### [EXERCISE BRIEF]
Your copy should match the entries exactly, with the pictures left out.

● ● ●

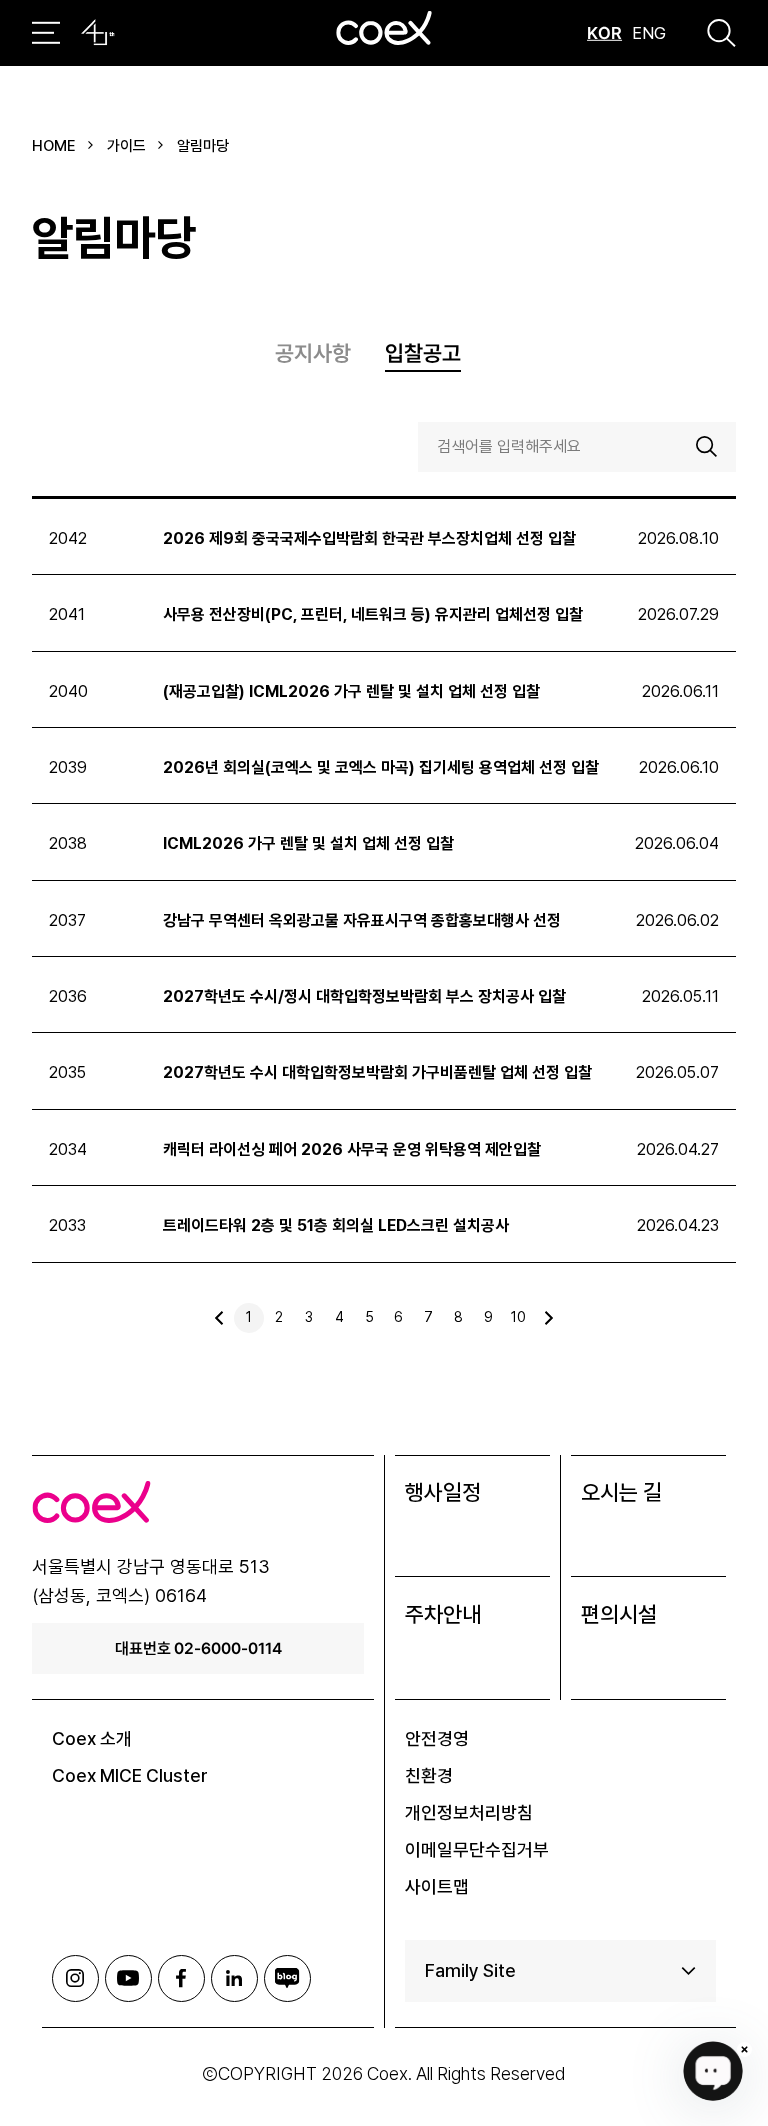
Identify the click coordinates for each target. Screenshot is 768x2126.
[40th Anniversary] (98, 33)
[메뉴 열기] (46, 33)
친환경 (429, 1775)
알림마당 (203, 146)
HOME (54, 146)
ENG (649, 33)
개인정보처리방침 (469, 1812)
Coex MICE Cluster (130, 1775)
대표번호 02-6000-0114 (198, 1648)
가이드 (126, 146)
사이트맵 (437, 1886)
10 (518, 1317)
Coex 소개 (92, 1738)
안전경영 (437, 1738)
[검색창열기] (721, 33)
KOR (604, 33)
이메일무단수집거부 (477, 1849)
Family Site (470, 1970)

● ● ●

### [RESPONSE AREA]
Identify the click coordinates for each target. Screenshot is 768x2126.
[40th Anniversary] (98, 33)
[메뉴 열기] (46, 33)
친환경 (429, 1775)
알림마당 (203, 146)
HOME (54, 146)
ENG (649, 33)
개인정보처리방침 (469, 1812)
Coex MICE Cluster (130, 1775)
대표번호 02-6000-0114 (198, 1648)
가이드 (126, 146)
사이트맵 (437, 1886)
10 (518, 1317)
Coex 소개 (92, 1738)
안전경영 (437, 1738)
[검색창열기] (721, 33)
KOR (604, 33)
이메일무단수집거부 (477, 1849)
Family Site (470, 1970)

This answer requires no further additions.